= Sayyid Syeed =

Dr. Sayyid M. Syeed (born 1941, Kashmir) is the former President and former national director for the Office for Interfaith and Community Alliances for the Islamic Society of North America (ISNA), a national umbrella organization which has more than 300 affiliates across the United States and Canada.

==Life==

A naturalized American citizen, Syeed obtained his Ph.D. in sociolinguistics from Indiana University at Bloomington, Indiana, in 1984.
He was a board member of the Dar al-Hijrah mosque in Falls Church, Virginia, when it was founded in 1982.

As president of the Muslim Students Association of USA and Canada (1980–83), he oversaw its transformation into the Islamic Society of North America (ISNA). From 1984-88, he was secretary general of the International Islamic Federation of Student Organizations (IIFSO). He has also been general secretary of the Association of Muslim Social Scientists (AMSS), a national professional organization.

One of the founders of the quarterly American Journal of Islamic Social Sciences (AJISS), Syeed served as its editor-in-chief from 1984 to 1994. During his tenure AJISS switched from a twice a year to a quarterly publication, published simultaneously in Washington, D.C., Kuala Lumpur, Malaysia, Islamabad, Pakistan, and in Turkish from Istanbul, Turkey. Syeed is also a member of the board of advisory editors for the Middle East Affairs Journal, and a member of the board of advisors for the Council on American-Islamic Relations (CAIR). He was also chairman of the editorial board of Islamic Horizons, the flagship magazine of ISNA, from 1982-1984 and 1994-2006.

Syeed has participated in interfaith dialogues at different levels in the United States and Canada. A frequent speaker at interfaith dialogues, he has served as a member of the board of trustees of the Council for a Parliament of the Worlds Religions. In 2000, he was invited to a dialogue in the Vatican by Pope John Paul, and in 2008, he led the American Muslim leadership delegation to meet with Pope Benedict in Washington, DC.

Syeed was awarded an honorary doctorate of letters by the Graduate Theological Foundation, Donaldson, Indiana on May 4, 2001, in recognition of his contribution to inter-religious understanding and harmony.
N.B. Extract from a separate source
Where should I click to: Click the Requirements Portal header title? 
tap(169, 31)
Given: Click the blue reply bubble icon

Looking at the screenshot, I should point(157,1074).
He received a Lifetime Achievement Award for distinguished service in furthering the Islamic tradition in North America and for promoting inter-religious understanding and harmony from the Cathedral Heritage Foundation, Louisville, Kentucky on November 18, 2001.

On January 5, 2002, Frank O'Bannon, the Governor of Indiana, in his State of the State Address, recognized Syeed's "work to educate Americans about the Muslim faith in the wake of the September 11 terror attacks, along with your life's work to encourage tolerance and racial healing has marked you as a great leader in Indiana".

Syeed has been a contributor speaking about Muslim and Islamic issues on the national TV channels, NBC, CBS, CBN, and ABC. He was interviewed on PBS on the MacNeil/Lehrer NewsHour, and appeared on the Today Show, CNN's Crossfire, and on the national television networks of Turkey, Malaysia, Sudan, Pakistan, and Saudi Arabia on matters related to Islam and Islam in America.

Syeed has led initiatives to promote understanding between the American Muslim community and American Jewish community. In 2007 he cosponsored the first National Summit of Imams and Rabbis, and also played a role in inviting the President of the Union for Reform Judaism (URJ) to address the annual convention of ISNA and coordinating a delegation from ISNA to address the annual convention of URJ. Other initiatives included bringing together 100 Muslim organizations and 100 Jewish organizations to hold annual joint events condemning Islamophobia and anti-Semitism.

Syeed also led an interfaith delegation to Israel and Palestine and was part of the first group of Muslim leaders to visit the Holocaust sites in Auschwitz and Dachau. He also addressed the First World Congress of Imams and Rabbis for Peace in Brussels in 2005 and the First National Summit of Imams and Rabbis in 2007 in New York City.